— Assigned task —
The goal is an unaltered copy of the records below, minus any images.

— Data —
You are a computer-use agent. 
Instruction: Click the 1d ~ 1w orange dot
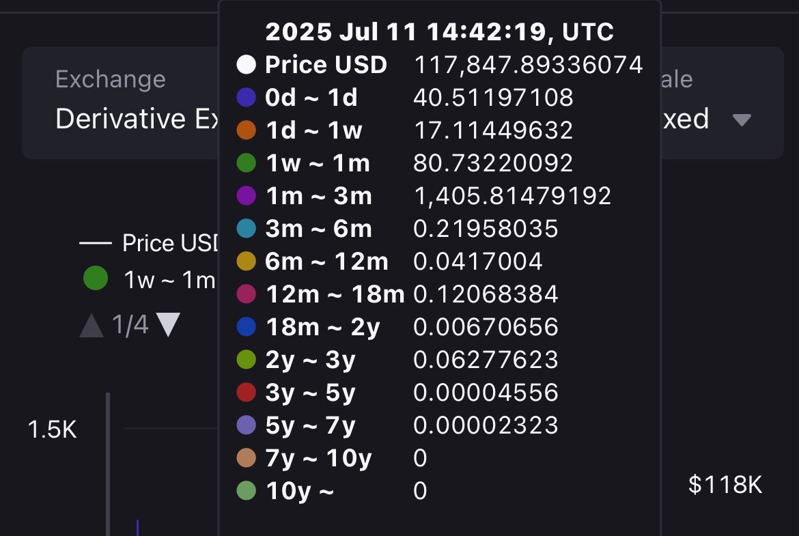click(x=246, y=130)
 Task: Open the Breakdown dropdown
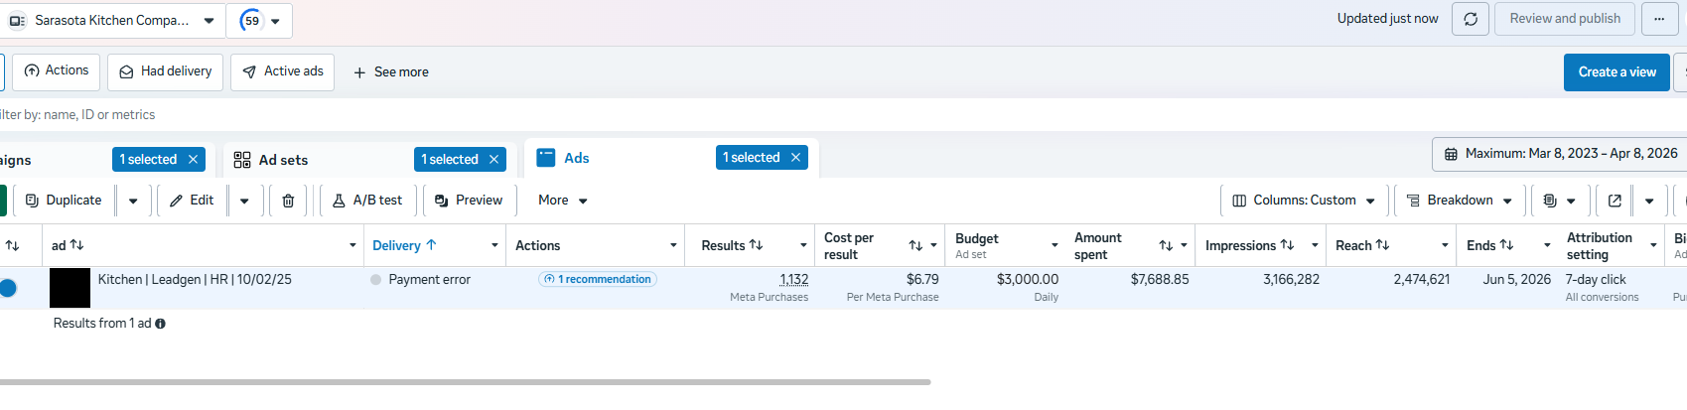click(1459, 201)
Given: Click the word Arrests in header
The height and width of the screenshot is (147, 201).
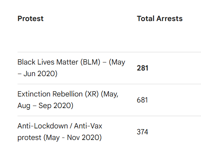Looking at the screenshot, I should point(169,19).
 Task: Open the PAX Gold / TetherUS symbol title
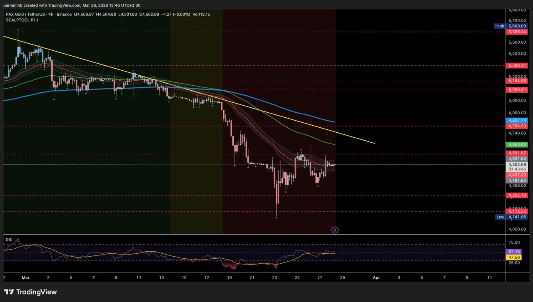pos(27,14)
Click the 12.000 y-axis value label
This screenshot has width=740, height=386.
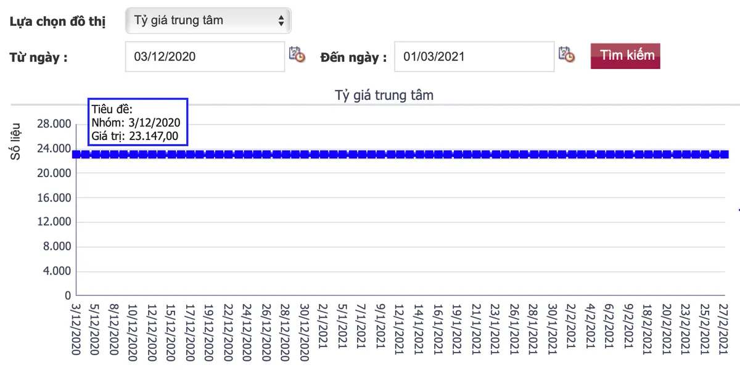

— Result —
You are a computer-use agent. 
Instruction: Click the 1d ~ 1w orange dot
click(x=246, y=130)
 Task: Open the Breakdown dropdown
click(1459, 201)
Given: Click the word Arrests in header
The height and width of the screenshot is (147, 201).
Looking at the screenshot, I should point(169,19).
 Task: Open the PAX Gold / TetherUS symbol title
pos(27,14)
Click the 12.000 y-axis value label
This screenshot has width=740, height=386.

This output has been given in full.